10 さらに、誤つた教示をした処分庁と本来の救済制度に基く救済を行う行政庁との異動であるが、本件の場合は、いずれも被上告人伊那税務署長である。

11 また、誤つた教示のもとになつた減額更正処分と、これに対する本来の権利・利益救済制度たる更正の請求の特例との牽連性であるが、法人税法八二条に規定するように、まさに、更正の請求の特例の規定を適用できる前提として、減額更正処分が必要だと言える。言葉をかえれば、減額更正処分に対する不服申立が許されない代償として、法人税法は、更正の請求の特例を規定したとも言えるのである。

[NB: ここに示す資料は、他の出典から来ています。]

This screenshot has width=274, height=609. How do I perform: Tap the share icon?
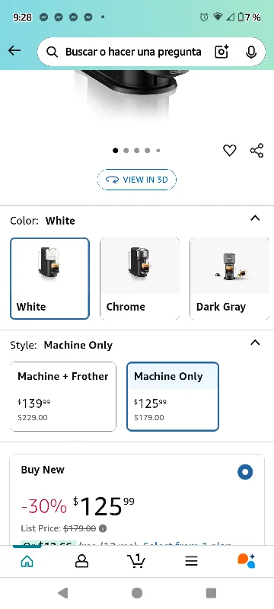[256, 150]
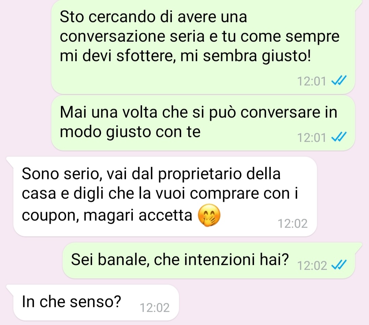Image resolution: width=369 pixels, height=325 pixels.
Task: Tap the 12:02 timestamp beside 'Sei banale'
Action: click(x=312, y=265)
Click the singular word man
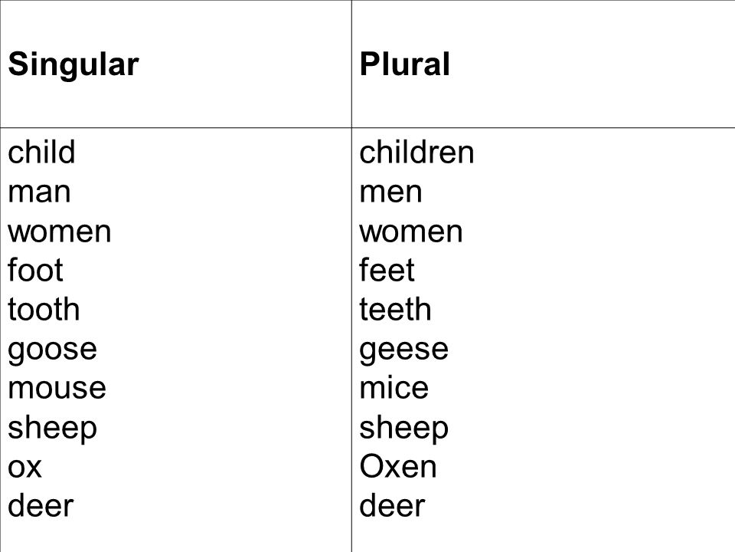This screenshot has height=552, width=735. point(39,192)
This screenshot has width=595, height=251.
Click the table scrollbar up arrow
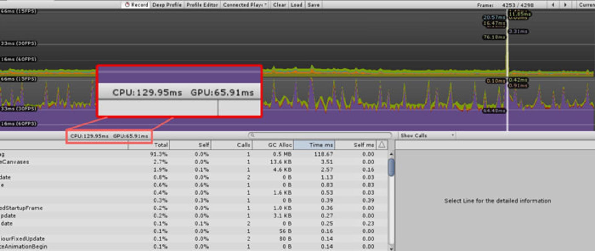tap(391, 154)
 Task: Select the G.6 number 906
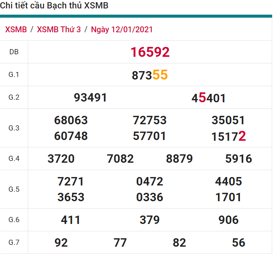pyautogui.click(x=228, y=220)
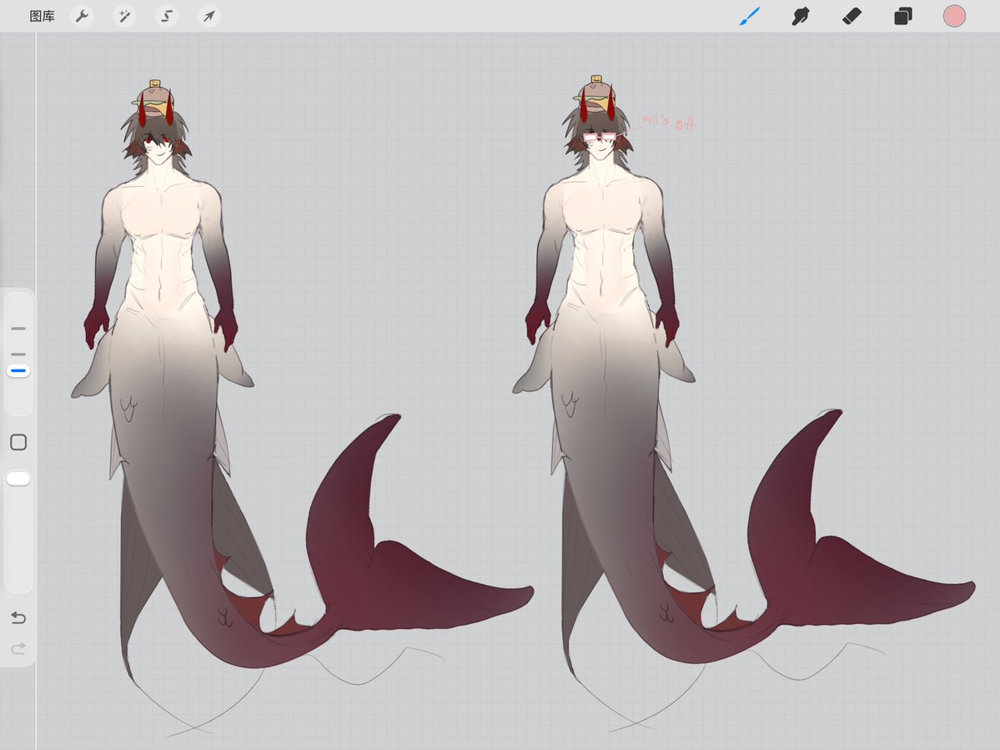Screen dimensions: 1000x750
Task: Tap the white opacity slider handle
Action: coord(18,478)

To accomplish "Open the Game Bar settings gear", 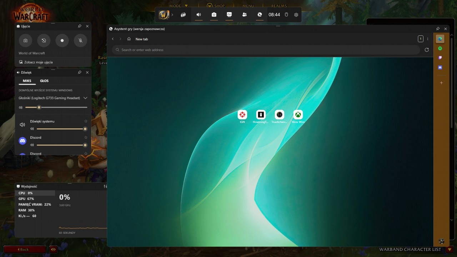I will [296, 15].
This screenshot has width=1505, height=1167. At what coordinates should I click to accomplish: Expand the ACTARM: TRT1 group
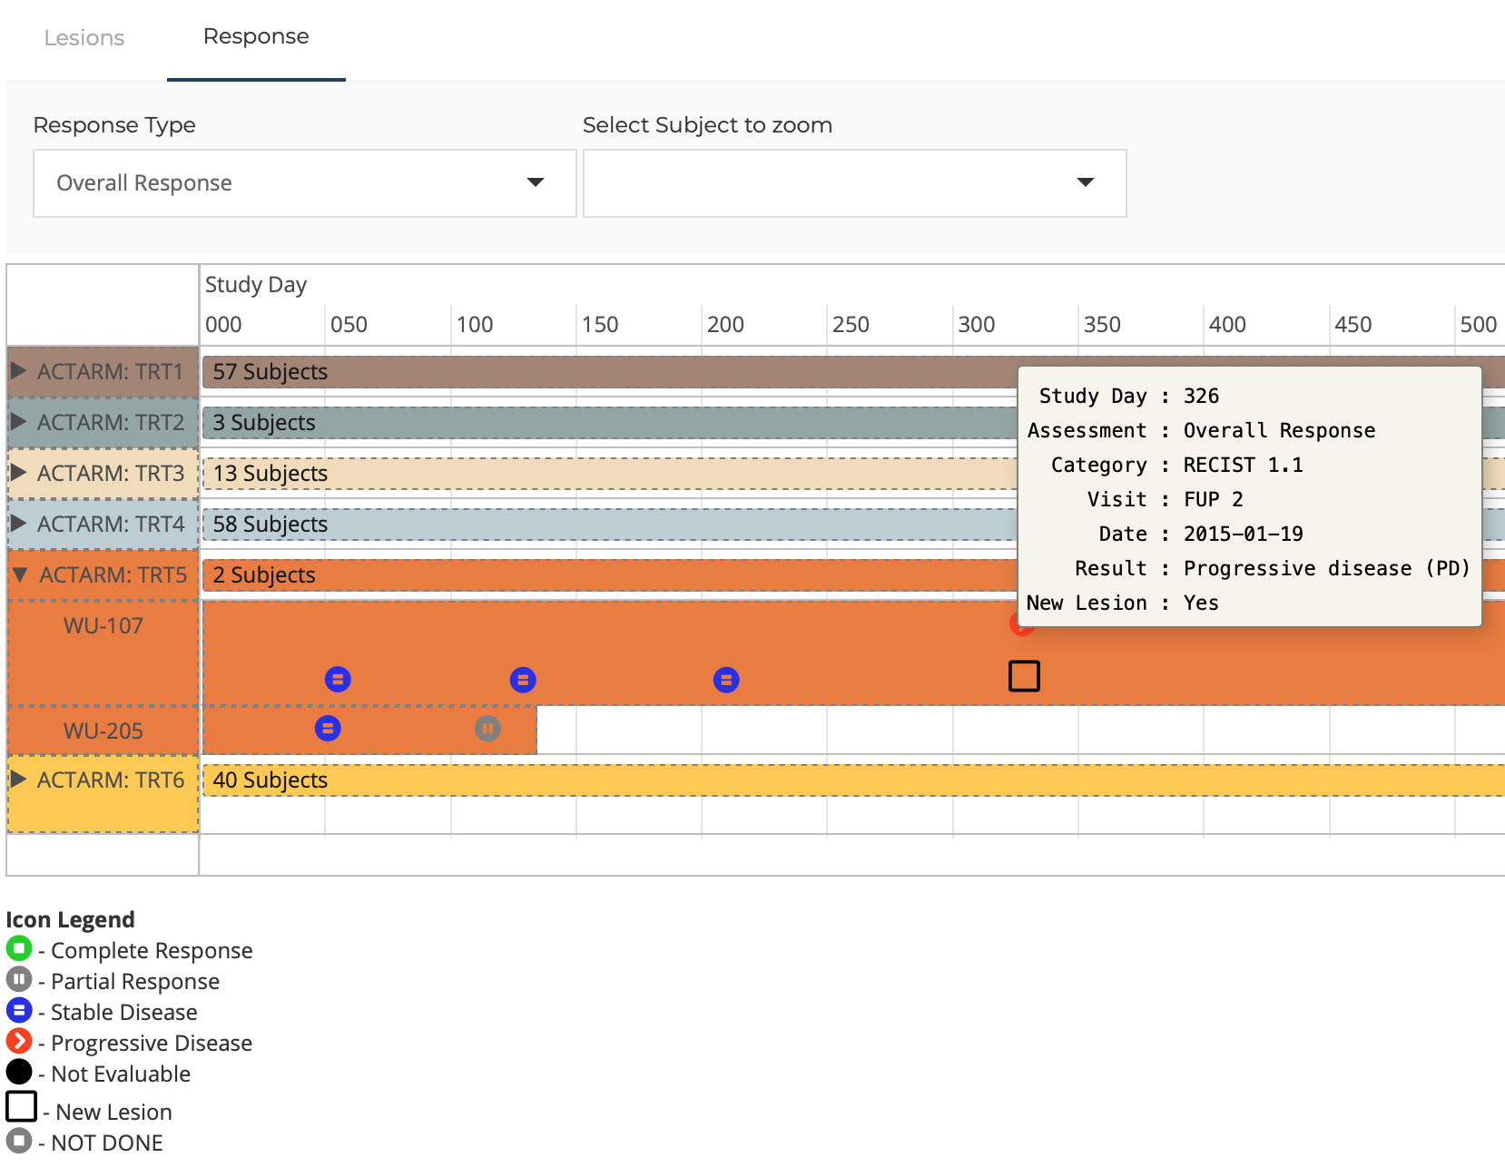point(18,371)
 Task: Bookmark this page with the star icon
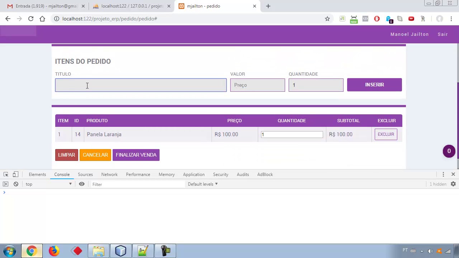327,19
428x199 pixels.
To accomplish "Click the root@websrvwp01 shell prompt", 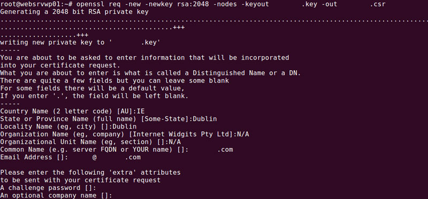I will pyautogui.click(x=36, y=4).
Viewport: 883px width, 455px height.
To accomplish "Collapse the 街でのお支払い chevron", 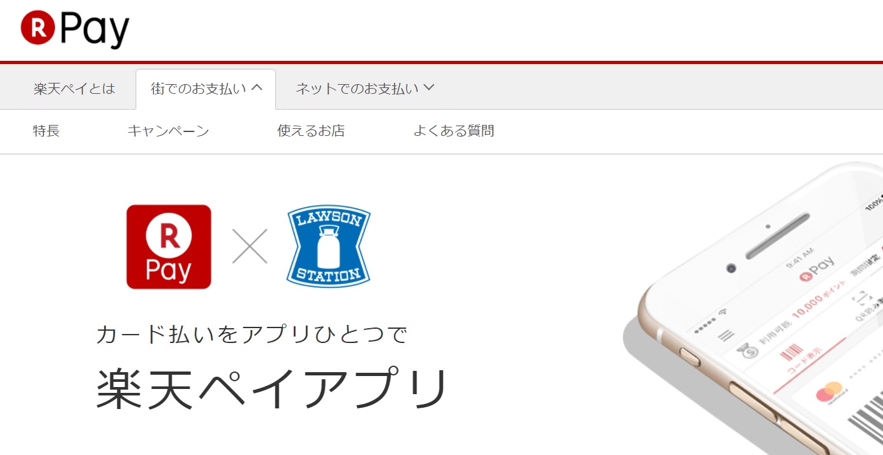I will coord(257,88).
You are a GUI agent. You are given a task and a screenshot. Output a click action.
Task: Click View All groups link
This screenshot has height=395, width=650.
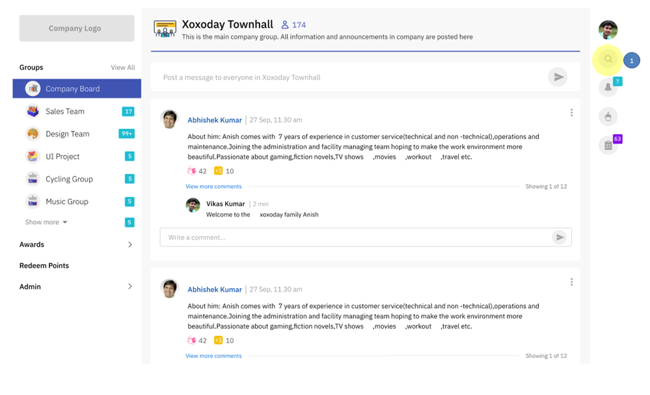(x=123, y=68)
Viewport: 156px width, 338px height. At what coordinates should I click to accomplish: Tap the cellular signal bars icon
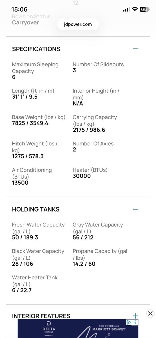(126, 10)
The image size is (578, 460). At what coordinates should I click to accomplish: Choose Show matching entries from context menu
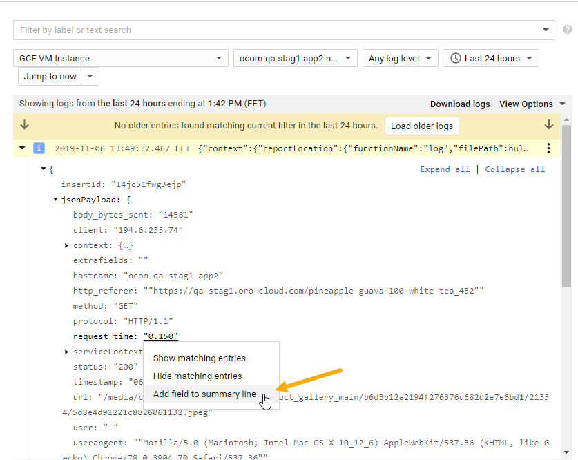[x=199, y=358]
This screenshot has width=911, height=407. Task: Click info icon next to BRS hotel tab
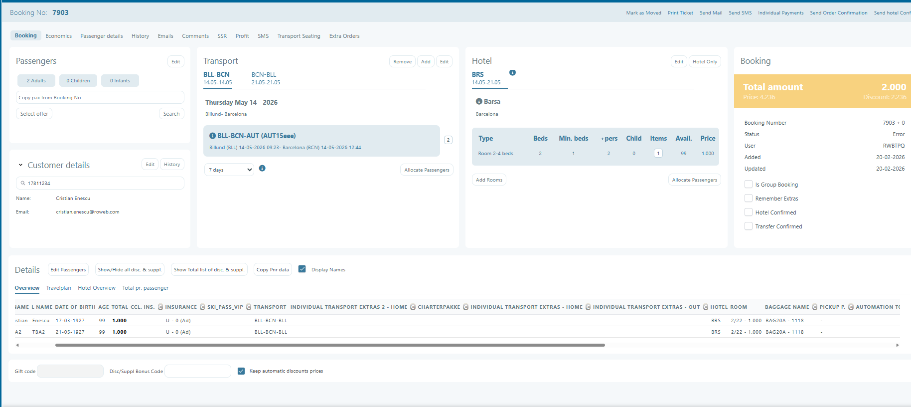512,73
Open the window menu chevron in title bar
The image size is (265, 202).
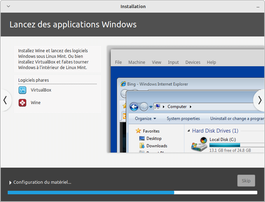pyautogui.click(x=8, y=6)
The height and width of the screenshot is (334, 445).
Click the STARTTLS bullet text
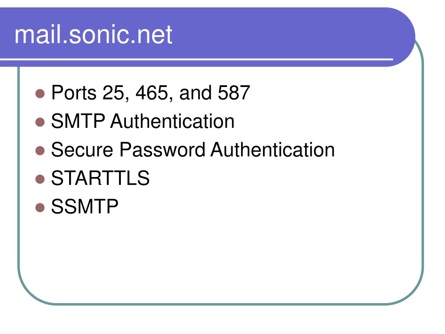point(100,178)
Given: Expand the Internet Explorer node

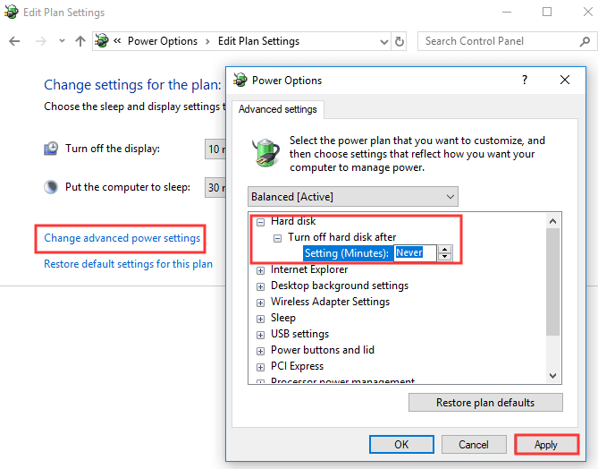Looking at the screenshot, I should (261, 269).
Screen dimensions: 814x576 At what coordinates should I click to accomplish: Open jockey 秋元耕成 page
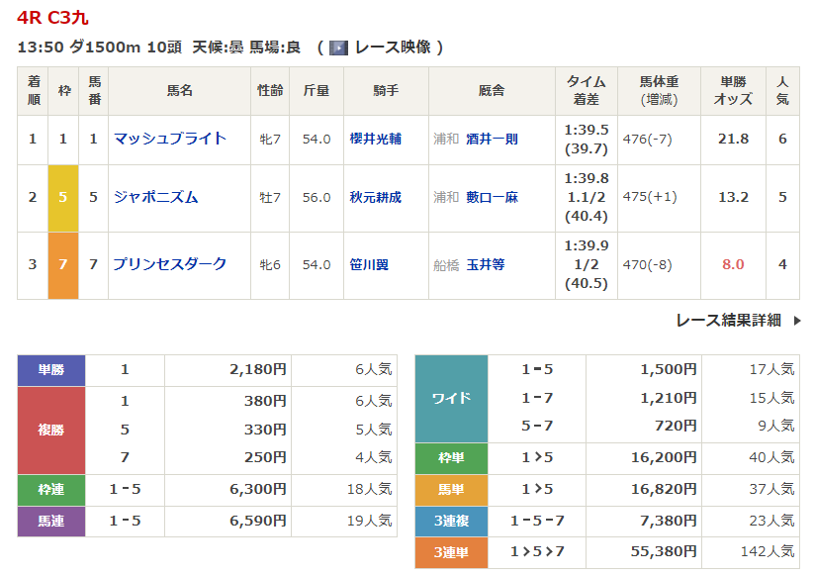[x=375, y=197]
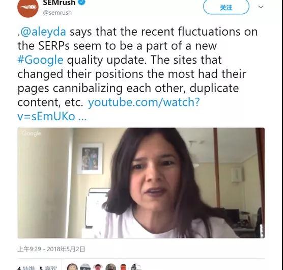Open fourth liker avatar in row
Image resolution: width=283 pixels, height=270 pixels.
[x=110, y=267]
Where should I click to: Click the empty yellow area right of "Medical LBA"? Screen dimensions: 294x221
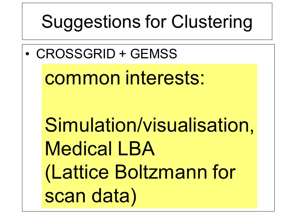click(x=206, y=149)
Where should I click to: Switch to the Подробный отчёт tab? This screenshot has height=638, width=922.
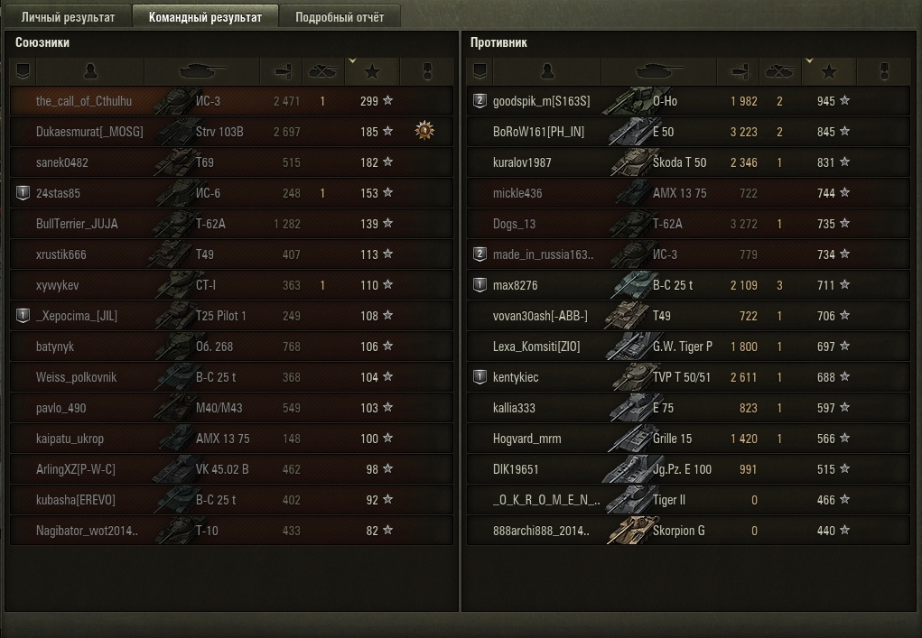pyautogui.click(x=340, y=17)
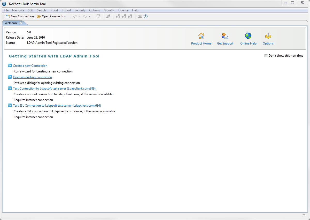Click the Online Help globe icon
Screen dimensions: 310x220
pos(248,36)
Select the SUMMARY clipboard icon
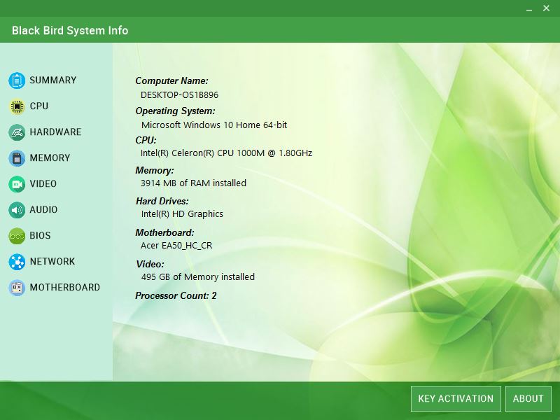 (15, 81)
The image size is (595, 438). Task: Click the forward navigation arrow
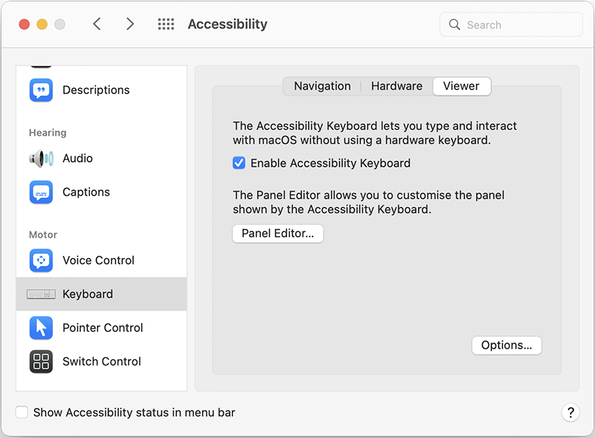pos(130,23)
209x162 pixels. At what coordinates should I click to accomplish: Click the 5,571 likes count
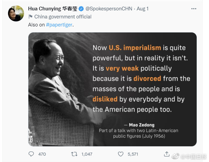[133, 154]
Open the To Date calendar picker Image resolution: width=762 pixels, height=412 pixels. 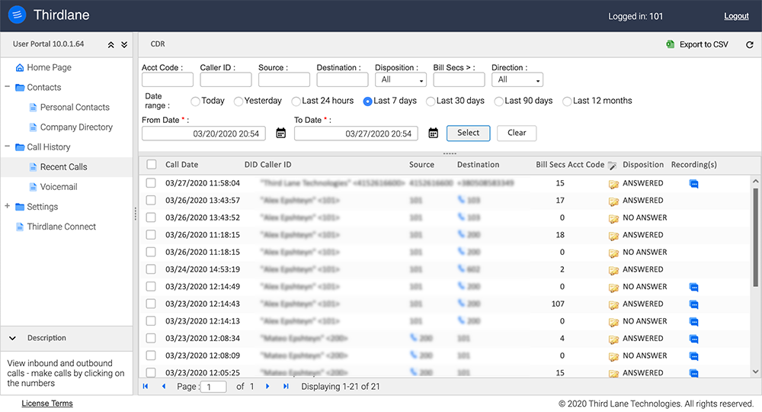433,133
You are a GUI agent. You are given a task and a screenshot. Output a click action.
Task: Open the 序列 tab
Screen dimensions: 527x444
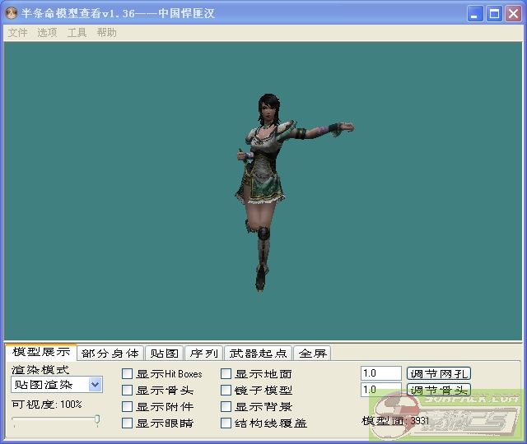(203, 354)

このような更正の請求の特例の規定があるからこそ、判例や通説の主張するように減額更正処分は「不利益処分でない」との抽象的論理によつて、不服申立を拒絶することにも、かろうじて合理性が付与されると言うべきである。

原判決は、更正の請求と不服申立(不服審査請求)とは、制度の趣旨が違うという。そんなことは当然のことであり、趣旨の違うことの前提のうえに、両者の法的関連性を解釈すべきなのである。この両者は、納税者の権利救済制度全体の体系からみれば、不服申立制度の法的概念からはずれた場合の補完的制度、代償制度として更正の請求の特例があるのである。

12 以上のとおり、減額更正処分と、更正の請求の特例との法的性質、および、これら国民の権利救済制度の位置づけ、およびそれぞれの権利救済機関たる行政庁どうしの関係から考察するならば、本件の場合に、行政不服審査法の前記各条項およびこの各法条の趣旨を租税法体系の中に具体化したというべき国税通則法一一二条の規定を類推適用して、被告国税不服審判所長は、誤つた教示に従つた上告人の「不服審査請求書」を更正の請求の特例にもとづく権利救済の申立が伊那税務署長に対してあつたものとして、これを、送付すべきものとした、本件の第一審判決が正当であり、控訴審判決は、これらの法律の解釈を誤つたものと言うべきである。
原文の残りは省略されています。